Background: As long as COVID-19 endures, viral surface proteins will keep changing and new viral strains will emerge, rendering prior vaccines and treatments decreasingly effective. To provide durable targets for preventive and therapeutic agents, there is increasing interest in slowly mutating viral proteins, including non-surface proteins like RdRp.
Methods: A scoping review of studies was conducted describing RdRp in the context of COVID-19 through MEDLINE/PubMed and EMBASE. An iterative approach was used with input from content experts and three independent reviewers, focused on studies related to either RdRp activity inhibition or RdRp mechanisms against SARS-CoV-2.

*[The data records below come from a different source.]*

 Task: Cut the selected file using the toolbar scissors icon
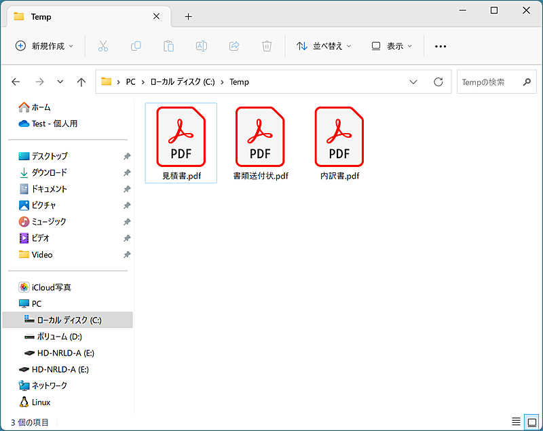(x=103, y=46)
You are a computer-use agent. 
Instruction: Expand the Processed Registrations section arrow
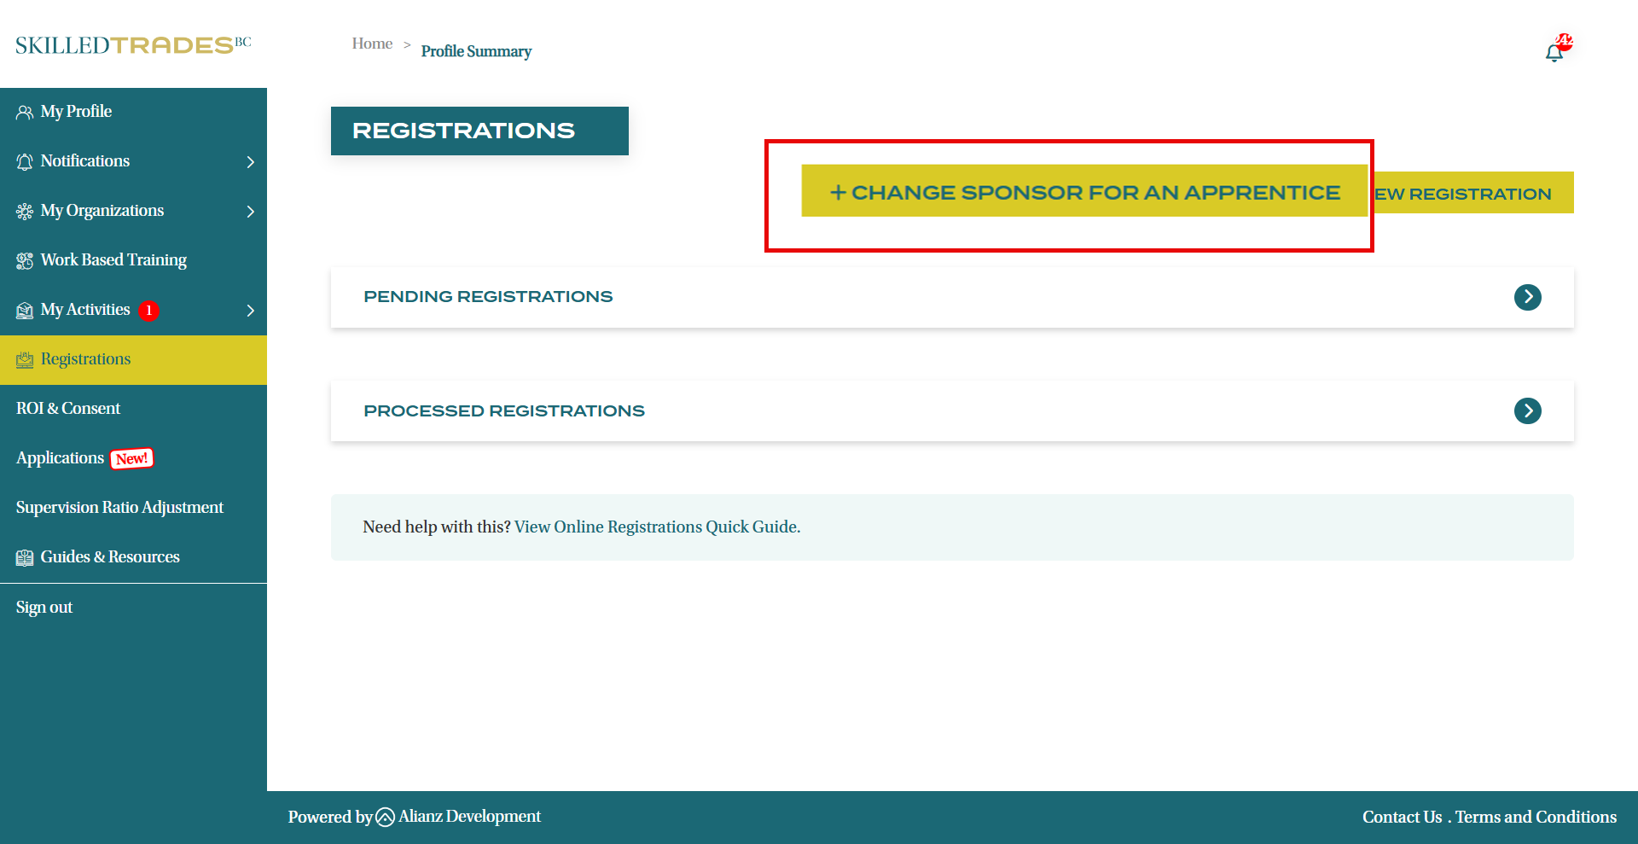click(x=1527, y=411)
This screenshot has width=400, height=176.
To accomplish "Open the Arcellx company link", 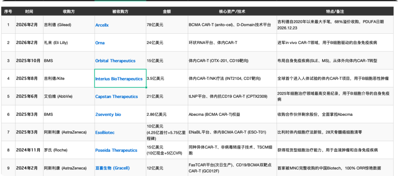I will (x=102, y=25).
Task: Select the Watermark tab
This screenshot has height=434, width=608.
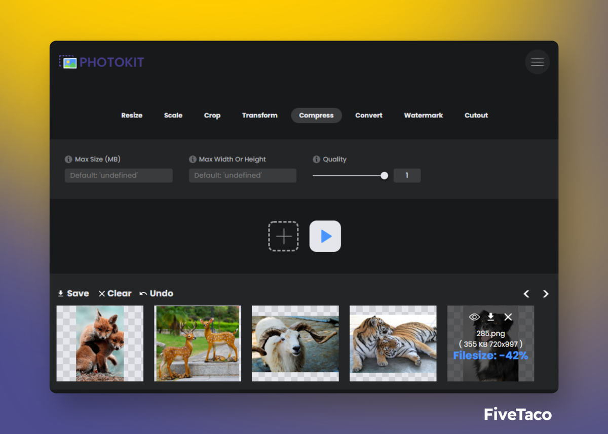Action: pyautogui.click(x=424, y=115)
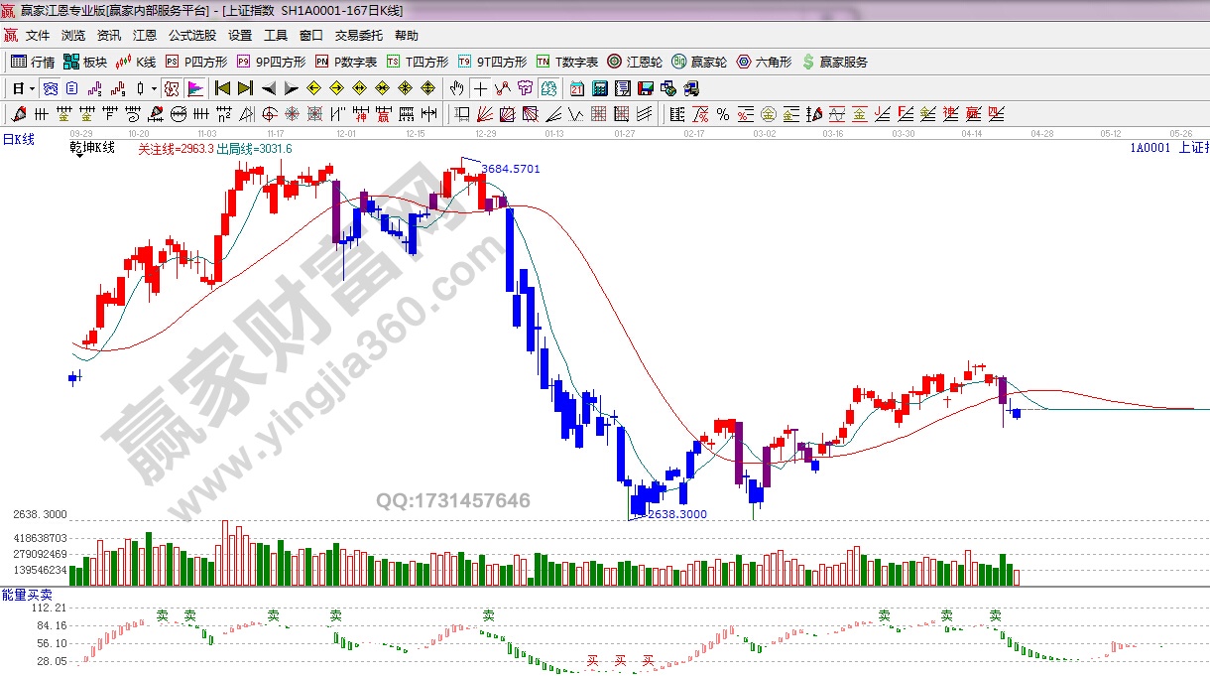1210x676 pixels.
Task: Expand the 日 period dropdown arrow
Action: pyautogui.click(x=32, y=88)
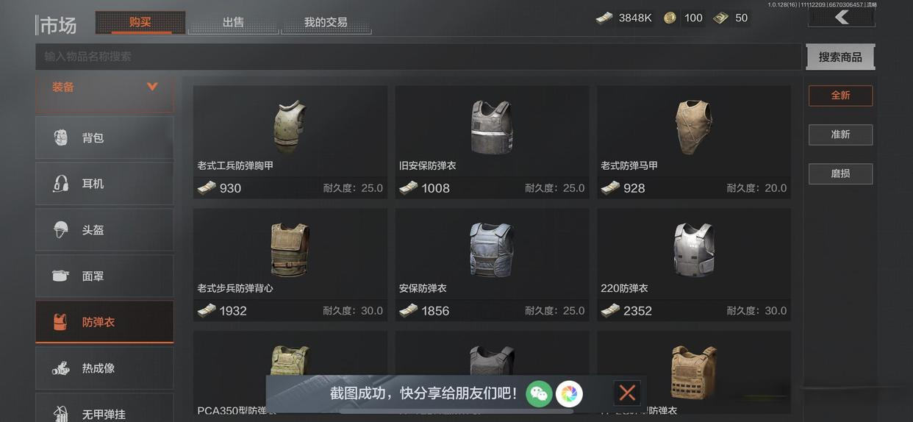913x422 pixels.
Task: Select the 老式步兵防弹背心 listing
Action: tap(290, 265)
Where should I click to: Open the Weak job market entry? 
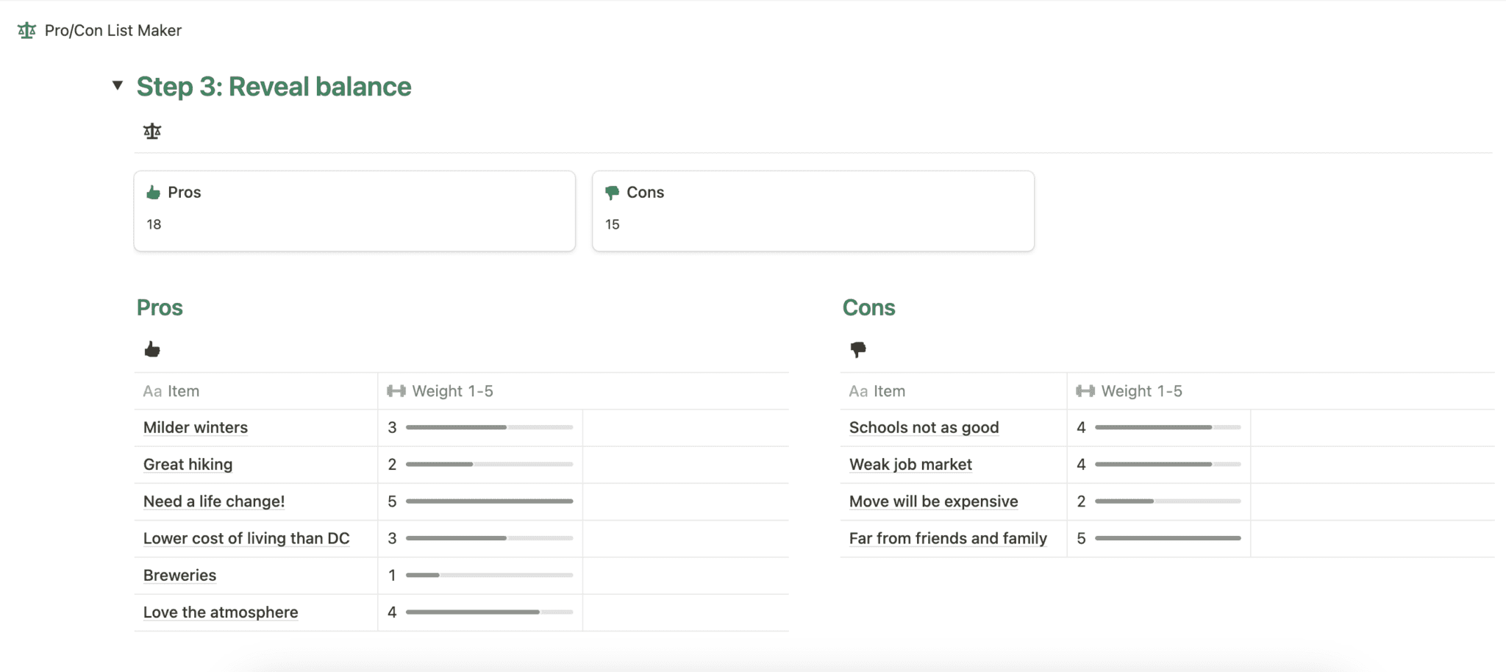point(910,464)
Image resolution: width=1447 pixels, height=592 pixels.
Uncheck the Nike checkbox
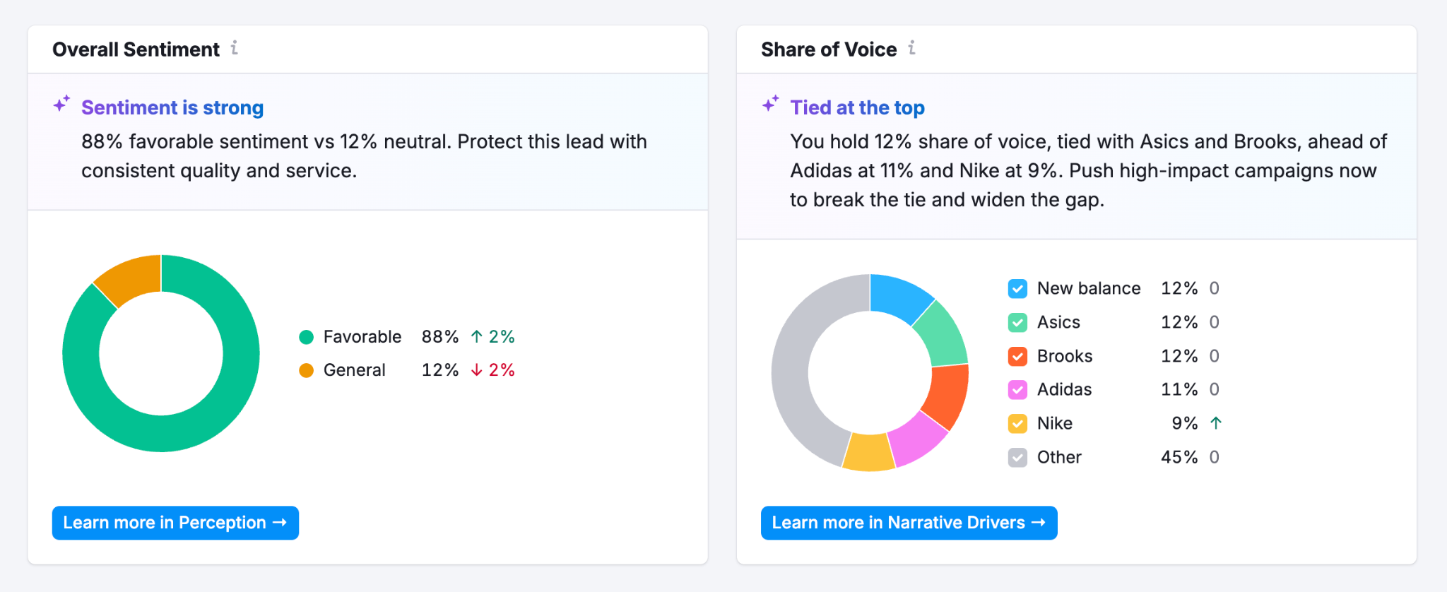[1017, 424]
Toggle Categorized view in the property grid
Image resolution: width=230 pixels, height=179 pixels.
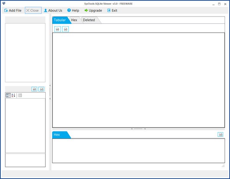tap(8, 95)
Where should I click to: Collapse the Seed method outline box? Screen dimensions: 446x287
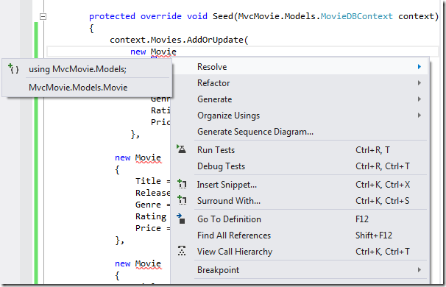pos(43,16)
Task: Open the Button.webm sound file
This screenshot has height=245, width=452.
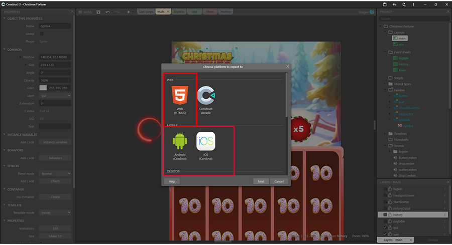Action: pos(406,157)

Results: Of the 205 records screened, 43 studies were included in the review. Twenty-five evaluated RdRp activity inhibition, and eighteen described RdRp mechanisms of existing drugs or compounds against SARS-CoV-2. In silico experiments suggested that RdRp inhibitors developed for other RNA viruses may be effective in disrupting SARS-CoV-2 replication, indicating a possible reduction of disease progression from current and future variants. In vitro, in vivo, and human clinical trial studies were largely consistent with these findings.
Conclusions: Future risk mitigation and treatment strategies against forthcoming SARS-CoV-2 variants should consider targeting RdRp proteins instead of surface proteins.
Keywords: NSP12 protein; RNA synthesis inhibitors; SARS-CoV-2; antiviral agents; coronavirus RNA-dependent RNA; drug repurposing; polymerase; scoping review.